EXERCISE PROMPT: Switch "beside" to "next to" in the records, starting at the line that has "Viewport: 500px width, 450px" and stopping after the line that has "pos(123,329)". Give only those lines, with everything else unchanged and the pictures left out.

LISTING:
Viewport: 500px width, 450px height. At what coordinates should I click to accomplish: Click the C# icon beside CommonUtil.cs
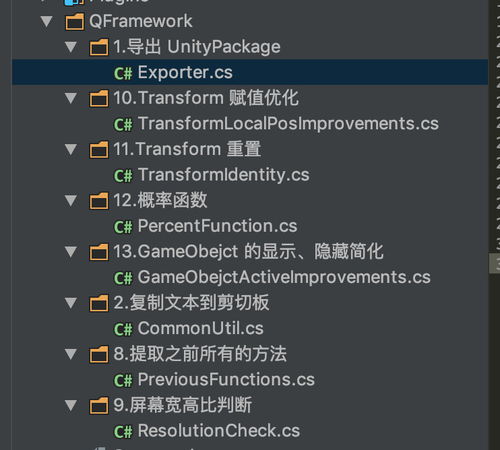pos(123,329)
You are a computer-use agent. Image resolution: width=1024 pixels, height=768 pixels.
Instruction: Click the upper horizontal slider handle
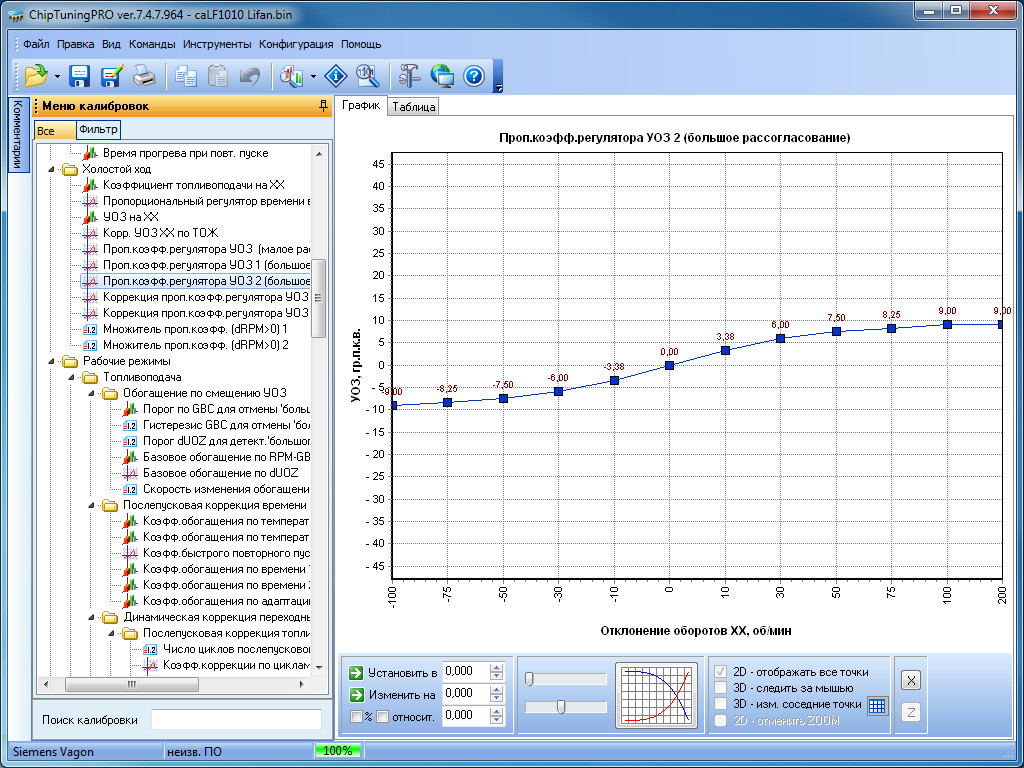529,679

--

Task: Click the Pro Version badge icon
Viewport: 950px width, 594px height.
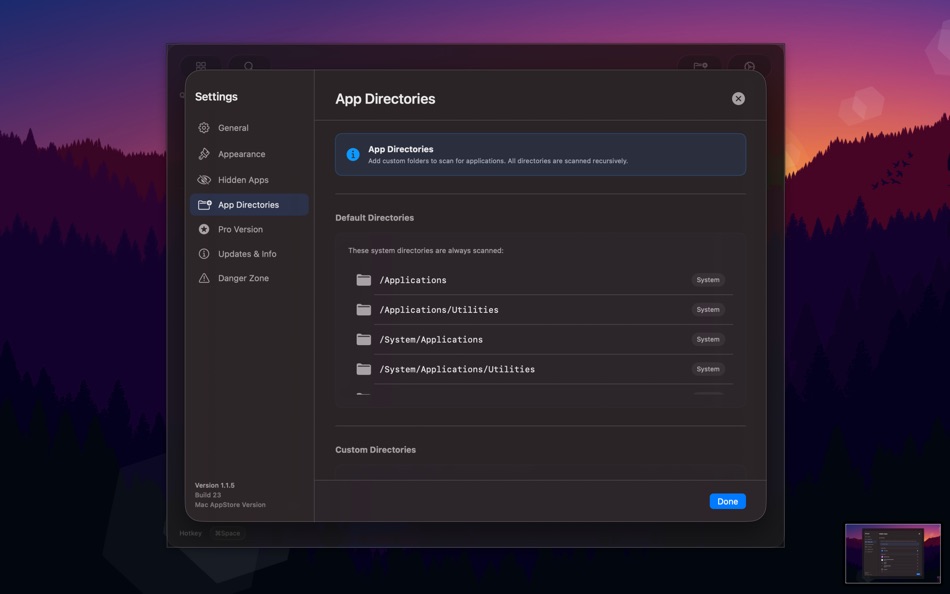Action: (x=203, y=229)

ANSWER TO THE EXERCISE:
Viewport: 500px width, 450px height. At what coordinates should I click to accomplish: Click the C# icon next to CommonUtil.cs
pos(123,329)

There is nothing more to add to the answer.